In October 1998 Linus tries to sell a Great Pumpkin newsletter. No one is interested, but someone says it should have cartoons in it. Linus asks “What’s the name of the guy who draws Dilbert.” Rerun is pretty excited to go trick or treating this year. He keeps saying he hopes someone gives him a bicycle. In a funny twist on Charlie’s I got a rock, Rerun looks in his bag and says I didn’t get a bicycle.
As the year ends, Charlie is making a Christmas card for the little red-haired girl. Sally asks if her Sweet Babboo is getting helps making a Christmas card. Charlie yells, “He’s not your Sweet Babboo.” Finally Charlie signs his card “Merry Christmas from your Sweet Babboo.” Linus freaks and Charlie hides his face saying “It’s a family expression.”
The year ends with Snoopy explaining what a calendar is to Woodstock. “It tells you what day it is, what month it is, what year it is …No it doesn’t tell you where you mom is.” Poor Woodstock.

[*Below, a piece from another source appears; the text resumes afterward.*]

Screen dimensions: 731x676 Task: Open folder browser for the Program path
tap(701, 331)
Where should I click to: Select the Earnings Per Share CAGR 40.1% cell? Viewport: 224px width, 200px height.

Paul Feig wrote the introduction and says that Schulz’ influences are all over his work (he is bummed that he never met the man). But he says his family lived in the suburbs of Detroit and things looked a lot like Schulz drew in his world. He really related to Charlie Brown as well–the optimist who faced every day as a clean slate (and had as little success as Charlie did).
There was a ten-year period in his life when he could not sleep without reading a Peanuts book before bed. He was introduced to so much from with Peanuts–from sarcasm to Sopwith camels–and he laughed a lot.
Feig was a producer for The Peanuts Movie and says he reread a lot of the strips and had forgotten how funny they were. He gives a very detailed account of a great strip where Snoopy bites into Lucy’s blow up pool as an act of revenge and how masterfully it is drawn and told “His humor is never forced or far from pathos and emotionality.” Schulz was a”confident, self-assured master letting us in on the human condition in its most honest, relatable and funniest way.”